Download the Newsletter for the 2nd Sunday of Lent, Year B
Can we really “let go and let God”?
It is worthwhile in the current public debate over human suffering and the question of who controls the birth of human life as well as who controls its death to remember that the Rev. Dr. Martin Luther King, Jr., built his entire civil rights movement on the theological notion of the effectiveness and power of human suffering. He knew full well its power to reveal the divine within our human nature; its power to change our consciousness of what it means to be a child of God, a human being created in the image and likeness of God. Rev. Martin Luther King, Jr. knew full well that it could stir the soul of an entire nation and change the direction of our entire American culture by changing our consciousness and therefore our consciences through passive, non-violent suffering.

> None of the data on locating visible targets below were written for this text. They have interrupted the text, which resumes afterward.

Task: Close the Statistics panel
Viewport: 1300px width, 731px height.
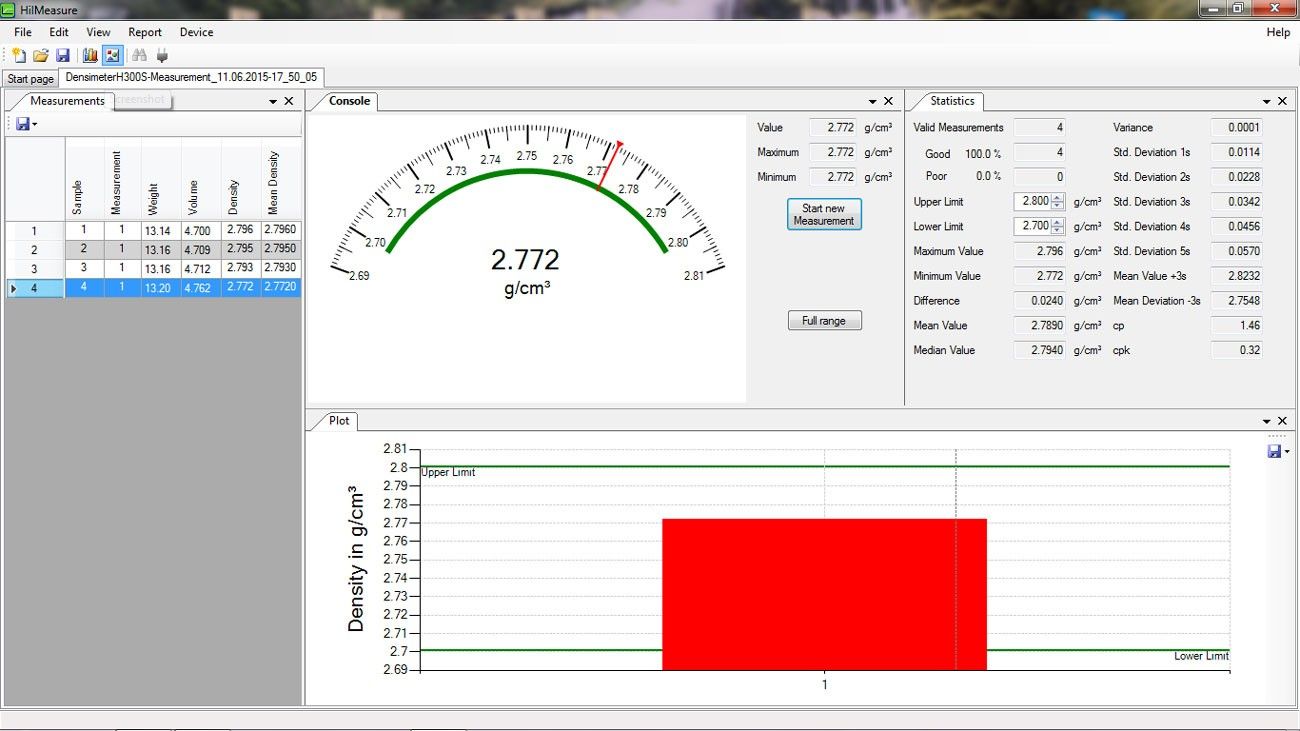Action: [x=1282, y=102]
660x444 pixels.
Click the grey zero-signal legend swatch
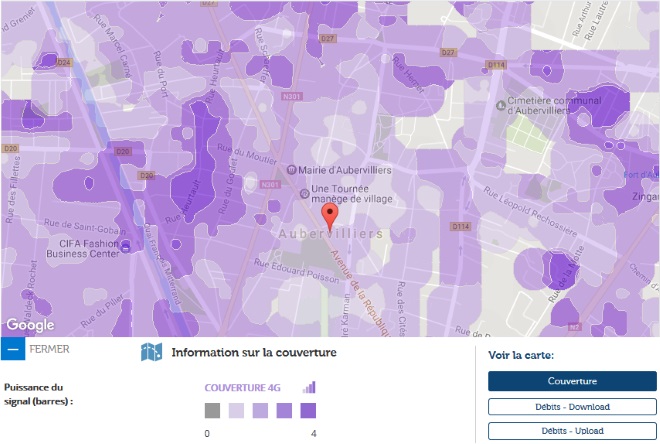(212, 410)
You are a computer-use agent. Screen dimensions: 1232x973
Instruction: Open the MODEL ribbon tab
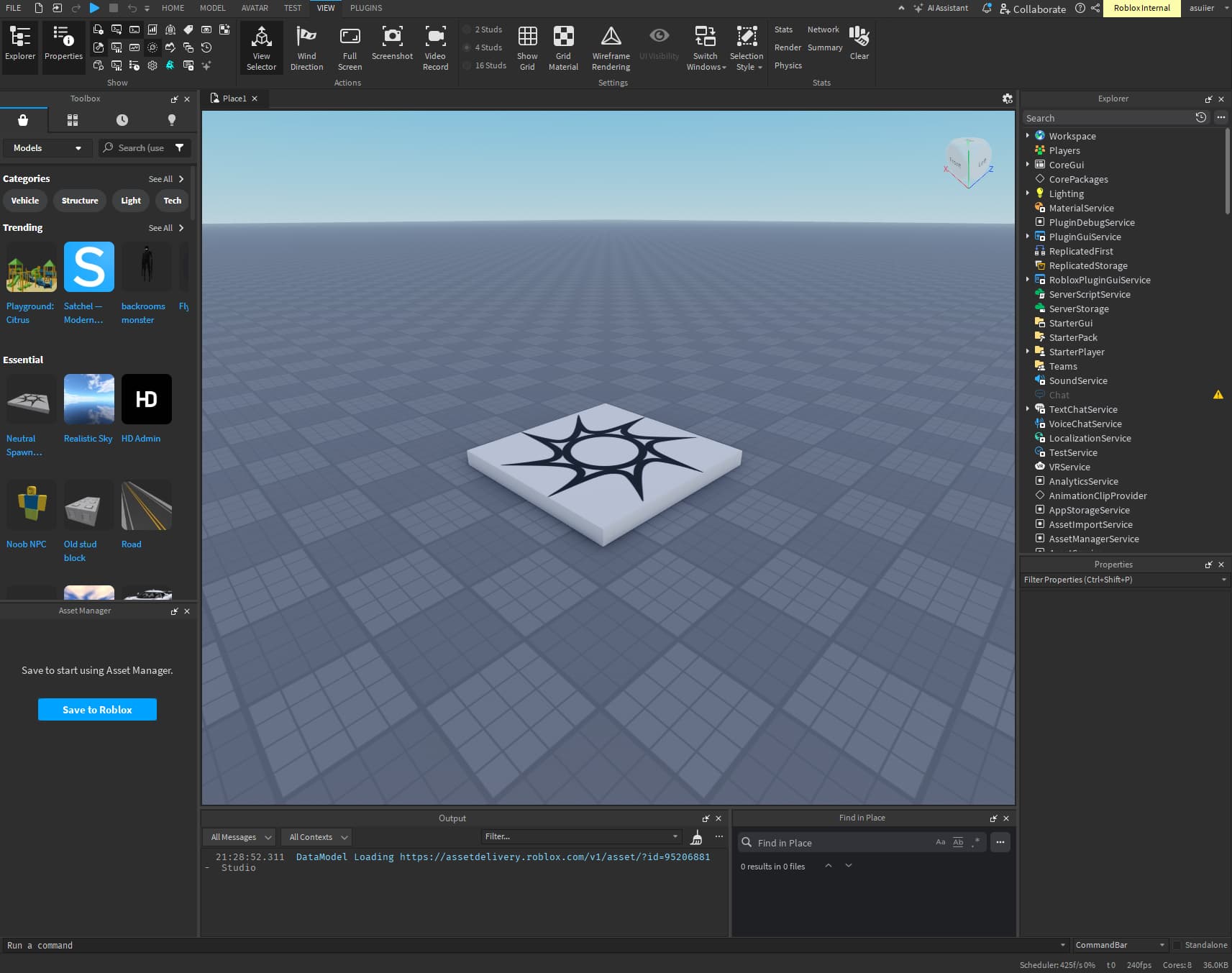tap(212, 8)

Here in the middle of Lent, Holy Mother Church puts these two powerful readings from the bible in front of our eyes. She doesn’t glorify human suffering, nor does she rejoice that humans must suffer. Contrary to the propaganda of secularists, the Roman Catholic Church has devoted hundreds of billions of dollars to the alleviation of human suffering, the care of the sick and suffering, as well as the elderly. Likewise, she has devoted enormous resources to educating countless millions of people in order that they may be delivered from ignorance and given light for their minds with which to see reality and discern wisdom. Our Church needs no defense against her enemies; she stands with Abraham, Moses and Jesus Christ in the certain faith that God will not let the gates of hell prevail against her.
What then shall we say this day of our own personal faith at this stage in our journey through Lent? Can we really “let go and let God”? Shall we let go of those things that we cling to, let them go in the sure and certain faith that God will bring good out of evil, life out of death, meaning out of absurdity, and joy out of suffering? Abraham is, as we pray in the Roman Canon, “our father in faith”. If Abraham could let his beloved son go, whom God spared from death, and if God our Father in heaven could let His own beloved Son go, whom He did not spare from death, what levels of faith do we have with which to do the same? Just how much do we allow God to be truly God in our own lives by placing our lives in His hands?